Les débats au sujet des critères définissant la modernité sont aussi anciens que les sciences sociales. J’aimerais, à ce sujet, proposer la très modeste définition suivante : Une société est moderne lorsqu’elle se trouve dans un mode de stabilisation dynamique, c’est-à-dire lorsqu’elle est en demande systématique de croissance, d’innovation et d’accélération – en d’autres termes : de la mobilisation perpétuelle des univers matériel, social et intellectuel – pour sa reproduction structurelle.

Ce besoin systématique de croître, d’accélérer et d’innover (en augmentant sans cesse le rythme de l’innovation), nécessaire à l’entretien des structures et au maintien du statu quo socio-économique, est le plus aisément observable au sein des économies capitalistes. Sans cette escalade constante, les emplois se raréfient, les sociétés déposent leur bilan, les revenus des impôts baissent, tandis que les dépenses d’aide sociale augmentent, que les Etats font faillite et que la légitimation du système politique est entamée. Il est évident que le capitalisme est lié, de manière centrale, à cette logique d’augmentation : aucune forme connue de capitalisme n’a pu fonctionner sans elle. Au fond, cela pourrait être tout simplement dû à la logique simple qui fait de l’argent – des biens matériels – le moteur de la mobilisation sociale et matérielle et de l’escalade économique. Cependant, la logique de la stabilisation dynamique exerce aussi son influence dans d’autres segments de la société, par exemple, dans la reproduction scientifique, qui repose sur la production de nouveauté et d’accroissement de la connaissance (deux notions qui en ont remplacé une ancienne, celle de la connaissance comme chose précieuse qui doit être préservée et transmise d’une génération à l’autre), dans la reproduction artistique, qui vit d’innovation et d’accroissement (notions ayant remplacé l’ancien idéal d’imitation), mais aussi dans la logique de la démocratie moderne et de sa législation (le «droit» considéré comme devant être dynamiquement recréé de manière permanente).
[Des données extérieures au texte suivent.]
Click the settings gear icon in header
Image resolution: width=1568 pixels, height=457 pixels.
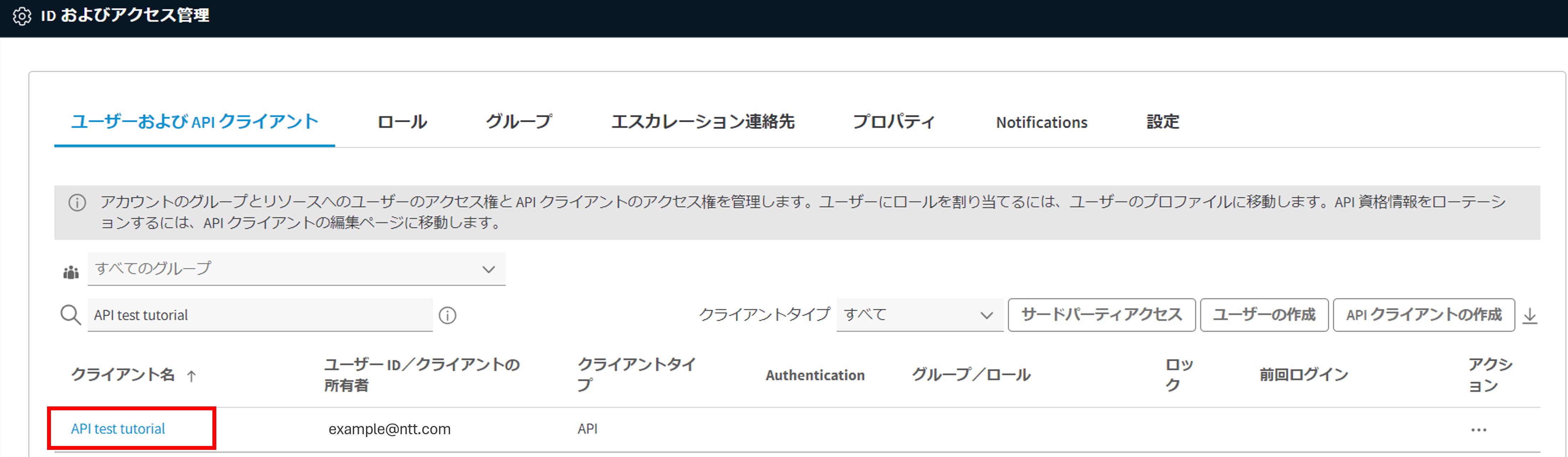pyautogui.click(x=22, y=16)
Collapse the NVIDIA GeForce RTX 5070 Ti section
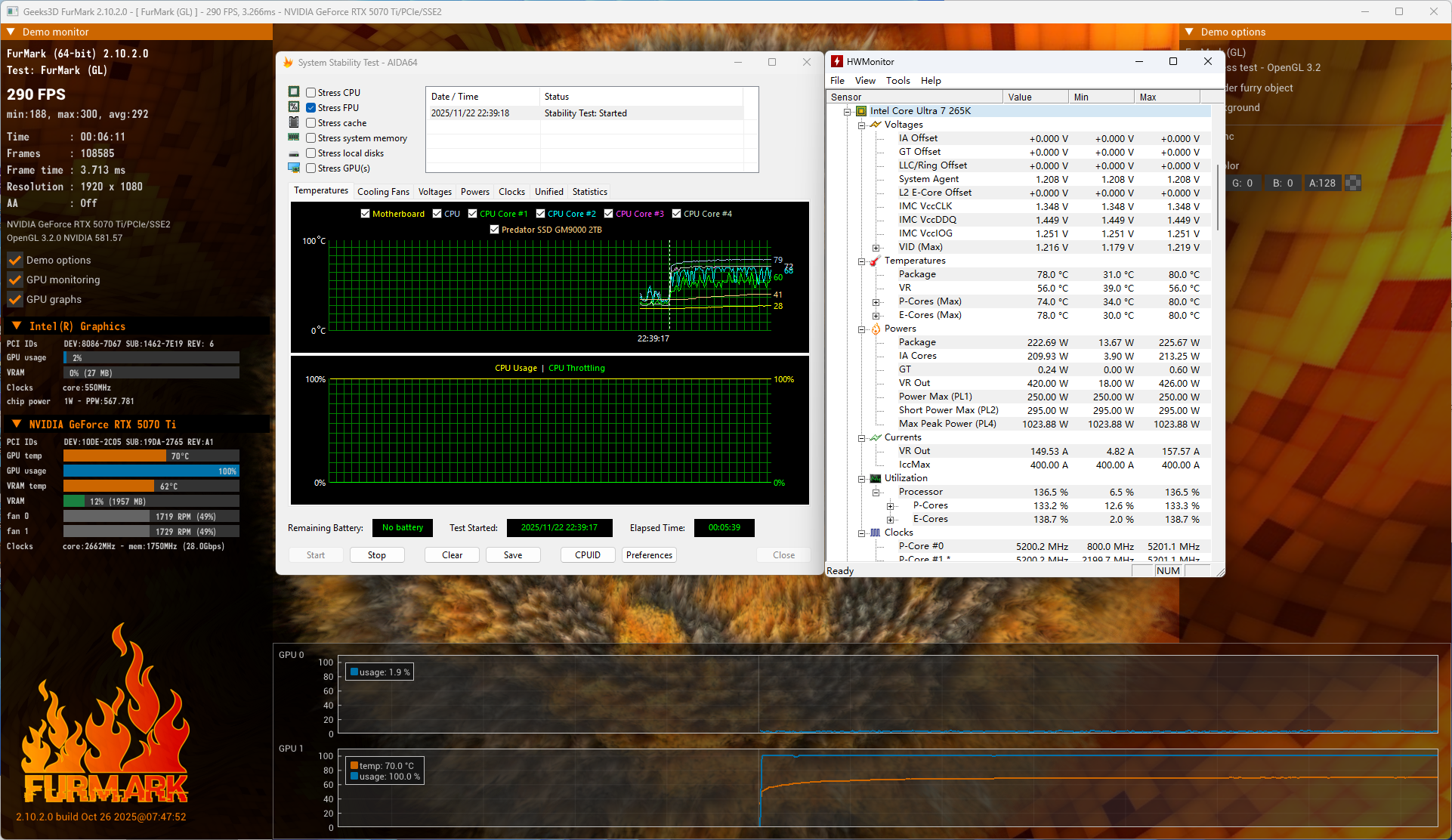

Dans tous ces cas, la société ne vise plus à la préservation de ce qui est donné, ou à la réalisation d’un but «statique» quelconque, mais bien à sa mobilisation et à sa transgression constantes, de telle sorte que les arts, les sciences, l’économie, etc. ne pourraient plus exister sans elles. La mobilisation permanente et transgressive est ainsi la caractéristique qui définit tous les aspects de la modernité. En somme, on peut l’appeler la logique d’escalade de la modernité. Elle requiert, obligatoirement, la mobilisation incessante de toutes les énergies matérielles, sociopolitiques et psychiques afin de préserver ses structures mêmes et le statu quo socio-économique. Cependant, il n’est pas besoin de faire preuve d’ingénuité pour comprendre que ce mode de stabilisation dynamique crée ses propres tendances déstabilisantes, de manière toujours plus croissante.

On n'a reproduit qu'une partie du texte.